Hong Kong area committees count former basketball star, tycoon’s son and daughter of ex-beauty queen among new members

The offspring of Hong Kong tycoons and well-known families, as well as a star basketball player, are among government appointees to three neighbourhood committees whose job is to work with district councils to improve public services.

The new faces include Arnaldo Ho Yau-heng, son of late Macau casino king Stanley Ho Hung-sun, Fiona Tong Pui-yan, daughter of Isabella Kau Hung-ping, a businesswoman and runner-up in the 1982 Miss Hong Kong beauty contest, and former Hong Kong basketball player Yung Kam-wah, nicknamed “Asia’s three-point king shooter”.

A political commentator from a Beijing loyalist think tank on Tuesday said the new line-up could boost the profiles of the three committees and the home affairs chief added she was confident the fresh members would contribute to the security and happiness of the public.

The latest recruits are part of the 2,999 members of the “three committees” appointed by the city government to work with the 18 district councils, overhauled by Beijing to ensure the “patriots only” ruling principle.

Arnaldo Ho, 25, the son of casino king Stanley Ho, has become an area committee member in Hong Kong. Photo: Reuters

The government said as the new members started their two-year terms on Monday that it hoped the committees and the district councils would improve their collaboration.

---

What you will do:
**a)** Please quote the article on the Hong Kong area committees word for word, starting with "The government said" and going on through "improve their collaboration.".
**b)** Name every person the article on the Hong Kong area committees identifies by full name.
**c)** Carry on the article about the Hong Kong area committees from its final sentence.
The items that come next have no connection to the article on the Hong Kong area committees.

Entries on where items appear
---

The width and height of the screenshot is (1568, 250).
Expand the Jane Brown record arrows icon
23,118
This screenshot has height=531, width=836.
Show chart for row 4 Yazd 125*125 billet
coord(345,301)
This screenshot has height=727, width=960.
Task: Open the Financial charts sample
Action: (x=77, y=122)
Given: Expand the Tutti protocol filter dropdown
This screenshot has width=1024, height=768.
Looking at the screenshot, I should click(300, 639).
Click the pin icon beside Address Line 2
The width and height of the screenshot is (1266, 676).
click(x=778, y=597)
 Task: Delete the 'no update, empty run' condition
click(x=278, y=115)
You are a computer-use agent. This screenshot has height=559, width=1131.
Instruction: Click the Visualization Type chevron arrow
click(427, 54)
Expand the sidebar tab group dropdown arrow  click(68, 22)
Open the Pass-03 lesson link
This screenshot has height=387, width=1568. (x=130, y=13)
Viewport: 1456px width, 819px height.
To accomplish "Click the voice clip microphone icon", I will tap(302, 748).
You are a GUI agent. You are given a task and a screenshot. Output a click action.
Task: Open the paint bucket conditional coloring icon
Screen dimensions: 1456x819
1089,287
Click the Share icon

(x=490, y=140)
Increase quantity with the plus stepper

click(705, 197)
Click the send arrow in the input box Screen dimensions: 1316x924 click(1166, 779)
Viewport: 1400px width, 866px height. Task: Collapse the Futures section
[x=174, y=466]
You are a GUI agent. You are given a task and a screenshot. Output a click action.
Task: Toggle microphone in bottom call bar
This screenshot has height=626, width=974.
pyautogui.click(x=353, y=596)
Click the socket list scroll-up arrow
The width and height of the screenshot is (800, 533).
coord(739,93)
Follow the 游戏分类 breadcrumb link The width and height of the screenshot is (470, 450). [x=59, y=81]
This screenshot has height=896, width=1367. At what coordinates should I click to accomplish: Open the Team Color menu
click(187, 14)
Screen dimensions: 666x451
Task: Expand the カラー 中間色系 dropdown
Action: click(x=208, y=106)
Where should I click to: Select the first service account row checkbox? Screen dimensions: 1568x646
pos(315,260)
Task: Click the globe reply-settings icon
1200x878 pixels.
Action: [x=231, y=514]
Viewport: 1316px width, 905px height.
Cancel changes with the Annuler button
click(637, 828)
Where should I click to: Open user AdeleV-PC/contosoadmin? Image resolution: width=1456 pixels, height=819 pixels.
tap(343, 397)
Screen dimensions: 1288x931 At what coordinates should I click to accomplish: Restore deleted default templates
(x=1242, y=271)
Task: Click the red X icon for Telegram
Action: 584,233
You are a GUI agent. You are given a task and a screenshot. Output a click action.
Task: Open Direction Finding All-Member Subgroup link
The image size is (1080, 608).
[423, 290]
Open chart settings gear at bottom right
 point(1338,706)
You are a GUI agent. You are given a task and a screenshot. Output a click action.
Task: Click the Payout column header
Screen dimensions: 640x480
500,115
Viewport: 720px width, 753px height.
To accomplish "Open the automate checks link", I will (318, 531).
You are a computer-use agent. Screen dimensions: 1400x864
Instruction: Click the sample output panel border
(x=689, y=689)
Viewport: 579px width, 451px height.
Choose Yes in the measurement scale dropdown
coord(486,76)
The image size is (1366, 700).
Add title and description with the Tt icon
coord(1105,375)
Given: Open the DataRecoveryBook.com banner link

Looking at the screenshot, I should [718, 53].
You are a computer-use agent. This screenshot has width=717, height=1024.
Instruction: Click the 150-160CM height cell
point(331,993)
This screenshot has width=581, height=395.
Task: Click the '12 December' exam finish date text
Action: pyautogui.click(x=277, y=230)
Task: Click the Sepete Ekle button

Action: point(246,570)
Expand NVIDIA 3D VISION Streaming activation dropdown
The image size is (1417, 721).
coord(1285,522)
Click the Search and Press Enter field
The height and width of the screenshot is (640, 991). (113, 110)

---

Expected outputs:
**a)**
The government said as the new members started their two-year terms on Monday that it hoped the committees and the district councils would improve their collaboration.

**b)**
Arnaldo Ho Yau-heng
Stanley Ho Hung-sun
Fiona Tong Pui-yan
Isabella Kau Hung-ping
Yung Kam-wah

**c)**
Newcomers made up almost a third – 977 members – of the committees.

The new faces also included Hong Kong energy giant CLP’s chief corporate development officer Quince Chong Wai-yan, Gilly Wong Fung-han, the chief executive of the Consumer Council, and Allen Shi Lop-tak, a former president of the Chinese Manufacturers’ Association.

At least five members are from ethnic minority groups, including three candidates who lost out in the district council geographical constituency elections – trading company owner Muhammad Fakhrul Islam, whose Chinese name is Sun Yat-sen, Baljinder “Jimmy” Singh, the head of a security firm, and Ilyas Mohammad, a logistics company owner.

All 470 Hong Kong district councillors appointed to 3 neighbourhood committees

“I think the ethnic minority representation is still low. I hope the government will review the situation and make a change after the current term ends in 2026,” Mohammad said.

But, in the run up to last December’s district council election, potential opposition camp candidates complained about difficulty in contacting members of the three committees to ask for nominations.

Professor Lau Siu-kai of semi-official Beijing-based think tank the Chinese Association of Hong Kong and Macau Studies said the diverse line-up would help boost recognition of the committees.

“More importantly, they show their support and respect to the new political order Beijing has passed down by joining the committees, not only to locals but also to the global observers,” Lau added.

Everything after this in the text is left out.